Others pointed out how crowdfunding has the potential to transform and democratize the funding industry by putting a lot more capability into the hands of the public – who have already proved their financing power. According to the Global Entrepreneurship Monitor in 2010, while $9.4 billion was committed by angel investors, $41.6 billion in private capital came from friends and family.
More recent data reveals further insights: In 2011, 4.8 percent of the U.S. population personally provided funds for new businesses while only 1 percent of the population was represented by venture capitalists and accredited investors (who must have an annual income of at least $200,000 or more than $1 million in liquid net worth). Moreover, the number of accredited investors dropped last year by 12.5 percent and was roughly just about 120,000 people.
The unconventional truth that was revealed at the forum was that formal investors do not have enough capacity to back all of the startups. Two prominent entrepreneurs, angel investors and founders of leading local accelerators, David Carter (of the Amplify business accelerator) and Howard Marks (of StartEngine), agreed that they don’t have to compete with each other as there is plenty of businesses to go round.
Carter noted that out of 2,000 applications, Amplify invested in 16 ventures.
According to Marks, StartEngine’s current portfolio includes 42 companies and with that, the number of companies that are backed by the remaining L.A. accelerators is believed to be about 100. But with 400,000 registered businesses in Los Angeles and 4,000 local engineers who are graduates from the country’s leading schools, the number of “accelerated” ventures should be much higher.
“There is no doubt the amount of (entrepreneurial) activity in Southern California has never been close to this level and it continues to expand,” said Rick Smith, managing director of Crosscut Ventures, who has been a venture capitalist for more than 15 years and who is very optimistic about the L.A. investment climate.
“Local accelerators are bringing new companies and entrepreneurs even from outside of California.”
Long way to go
Los Angeles – and particularly the Westside technology hub dubbed Silicon Beach – still has a long way to go to match Silicon Valley, known worldwide for such brand-name IPOs as Facebook and Yahoo. The AngelList presently names 5,861 startups in Silicon Valley, almost four times as many as in the whole of Los Angeles.
But Los Angeles doesn’t have to have “the next Facebook” in town in order to earn public acceptance as a technology hub, for crowdfunding can transform the startup ecosystem of the city.
A note of caution was sounded by Hale Boggs, a partner at Manatt Phelps & Phillips LLP, a leading L.A.-based law firm focused on emerging ventures, who told the forum: “While the concept of the new asset class is exciting … a lot has to do with how the regulations about all this come down (from the Securities and Exchange Commission). And the reason that they have not come down yet is that the regulators are struggling about the amount of disclosure and what kind of disclosure has to be provided to everyone out there who can write a $50 check or even less. … It really does make you wonder – can it really work?”

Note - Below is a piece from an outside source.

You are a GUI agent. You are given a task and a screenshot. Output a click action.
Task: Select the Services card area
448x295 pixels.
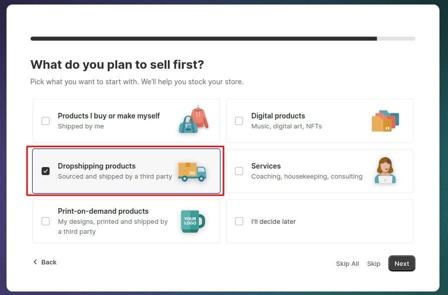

The entrepreneurial and investment community is mostly positive that it can – and that Los Angeles can be at the forefront. With L.A.’s famous creativity and flexibility plus the present boom of its digital media and technology industries, it is clear that the city is a vibrant place for startups, and the forum revealed a lot of potential synergies.
The future is bright – and apparently that future is being crowdfunded.